Staining protocols: One of the main challenges in Ki67 assessment is the lack of negative control, as all tissues have some proliferation that is highlighted by Ki67 IHC. This has resulted in different dilutions of antibodies leading to different intensities of nuclear staining across different laboratories. NordiQC recommends using the tonsil as an external positive and negative control. They recommend strong to moderate staining of all B cells in the dark zones, with weak to moderate staining of B cells in the light zones and no staining of the mantle zone (Figure 1).

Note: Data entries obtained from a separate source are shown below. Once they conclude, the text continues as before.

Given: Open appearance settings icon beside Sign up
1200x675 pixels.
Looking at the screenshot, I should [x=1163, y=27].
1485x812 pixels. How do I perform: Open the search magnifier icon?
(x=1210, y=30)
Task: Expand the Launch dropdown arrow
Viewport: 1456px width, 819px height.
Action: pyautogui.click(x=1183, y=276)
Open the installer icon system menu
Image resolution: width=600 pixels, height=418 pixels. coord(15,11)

With the liver and pancreas as supplementary negative controls, <1% of hepatocytes and cells of the exocrine pancreas should be positive (Figure 2).
Method of assessment: Visual methods and/or automated image analysis may be used.
Visual methods:
Global assessment (per IKWG): counting four sets of 100 cells, attempting to derive an average score across the tumor [16].

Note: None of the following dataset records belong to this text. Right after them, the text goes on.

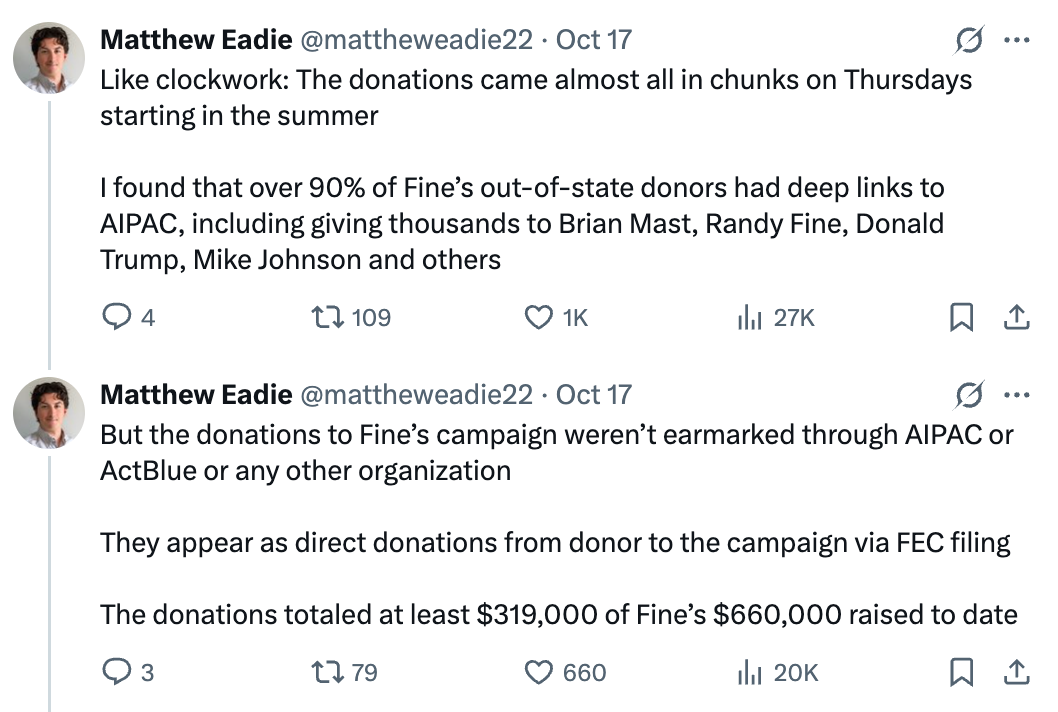The image size is (1058, 712).
Task: Reply to the second tweet with 3 replies
Action: 118,673
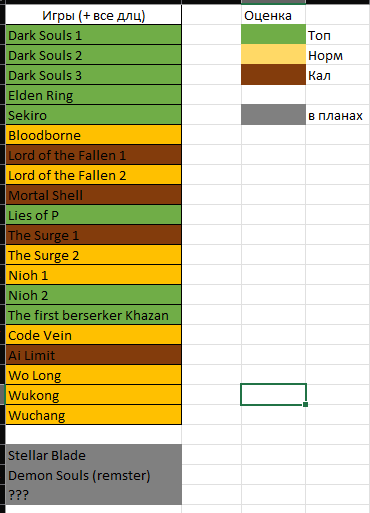Click the Elden Ring cell
Viewport: 370px width, 513px height.
[94, 95]
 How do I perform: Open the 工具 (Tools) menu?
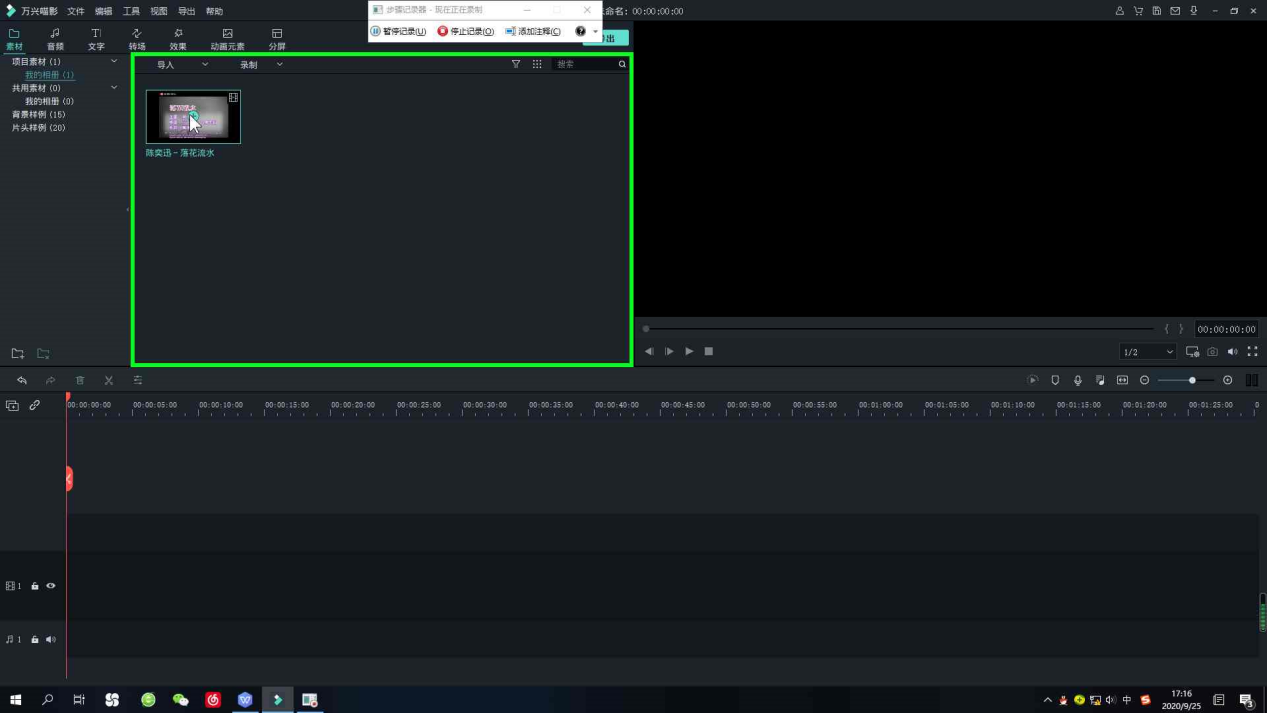pos(131,11)
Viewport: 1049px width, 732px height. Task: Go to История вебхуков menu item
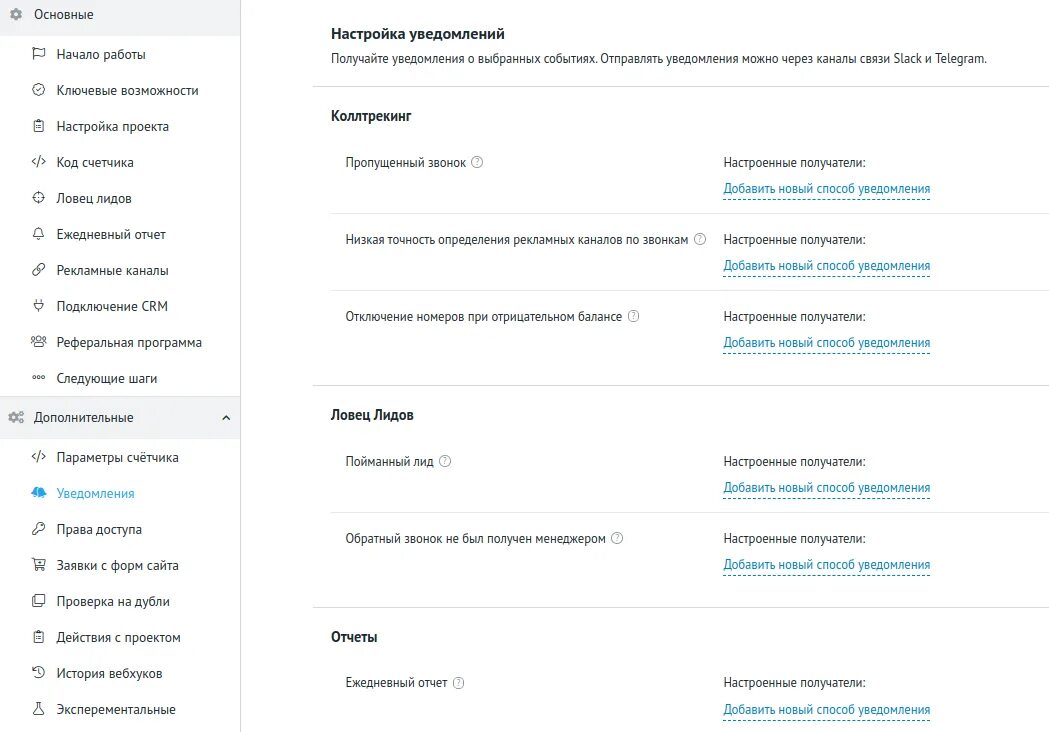[109, 673]
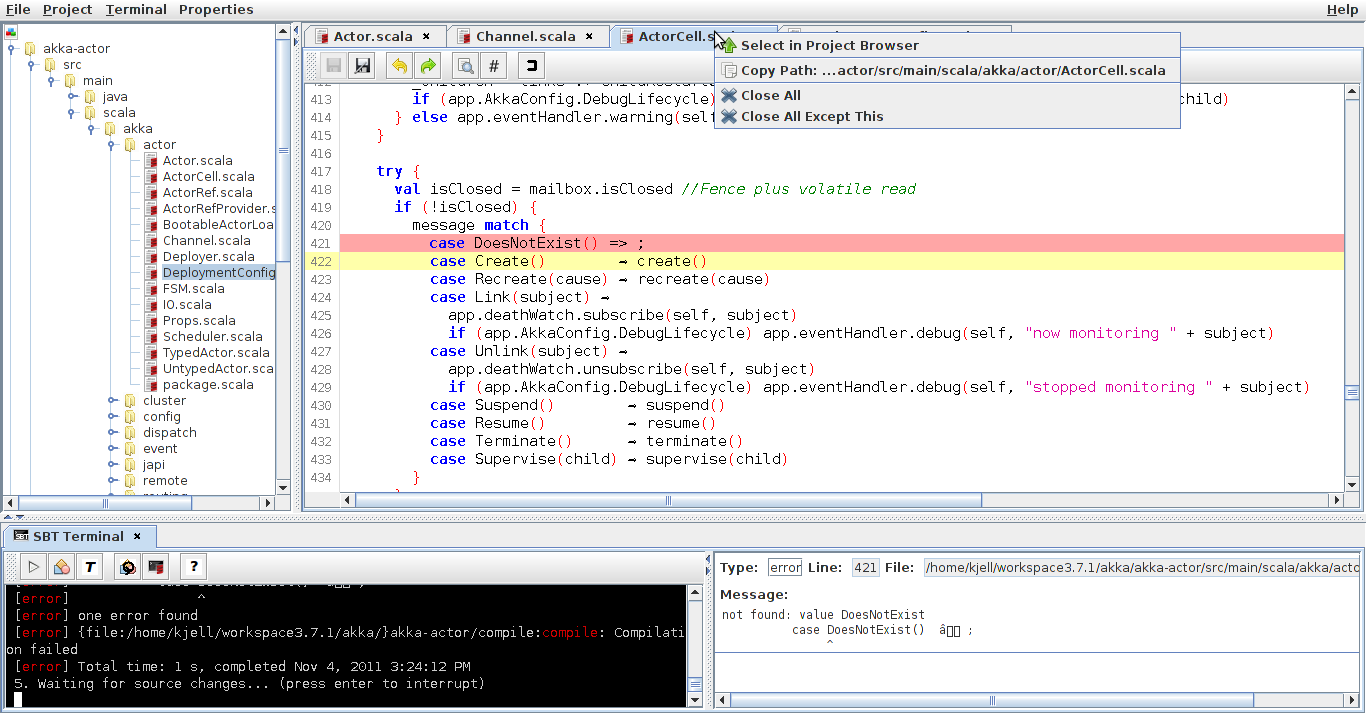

Weighted global assessment (per IKWG): as for global assessment but weighted according to the estimated percentage of the total tumor area covered by each of high, medium, low, or negligible Ki67 staining levels (of note, this method gave the best concordance between observers [18]).

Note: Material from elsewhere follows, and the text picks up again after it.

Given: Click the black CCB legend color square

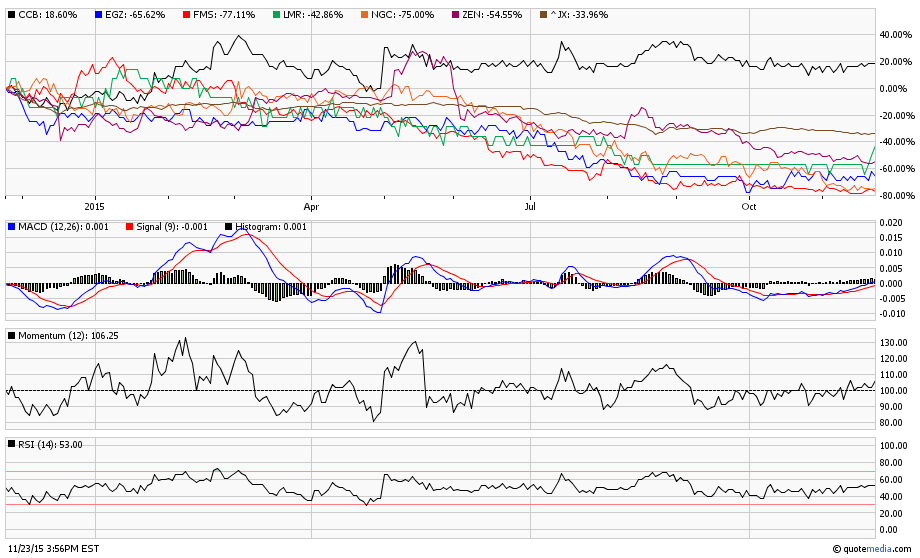Looking at the screenshot, I should coord(12,15).
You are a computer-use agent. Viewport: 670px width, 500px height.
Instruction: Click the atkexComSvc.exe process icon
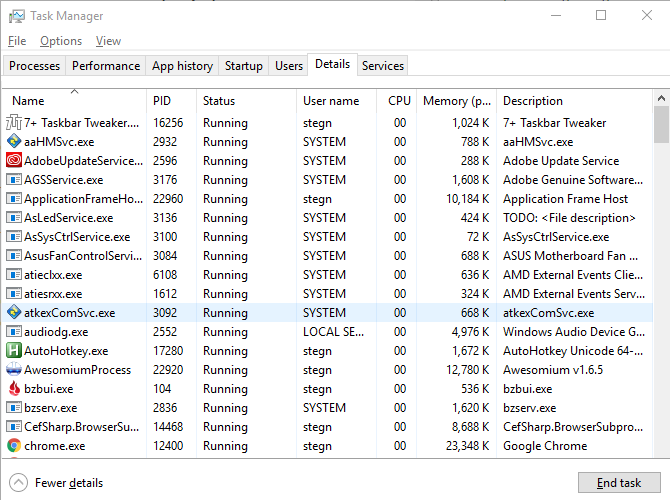coord(14,313)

Hot spot assessment: counting a single field of 500 cells in the tumor area with the highest rate.
The IKWG, in their Phase Three validation study, compared three Ki67 scoring methods (global, weighted global and hot spot) on 30 core biopsies. Only the unweighted global scoring method met the prespecified criterion for success, whereas the weighted global and the hot spot methods failed to meet this criterion marginally [18]. In phase 3b, the IKWG whole tissue sections were stained, and two scoring methods were compared: global and hot spots. They showed similar results with the global method meeting the prespecified criterion for success, while the hot spot assessment did not. A high intraclass correlation coefficient between two scorers in both global weighted (ICC 0.915, 95% confidence interval) and global unweighted (ICC 0.920, 95% confidence interval) assessment has been demonstrated [31]. A free app (Ki67 scoring app) developed by the IKWG is available to assist with Ki67 weighted and unweighted global assessment (https://play.google.com/store/apps/details?id=ca.ubc.gpec.ki67counter&hl=en_CA&gl=US) (accessed on 15 February 2023).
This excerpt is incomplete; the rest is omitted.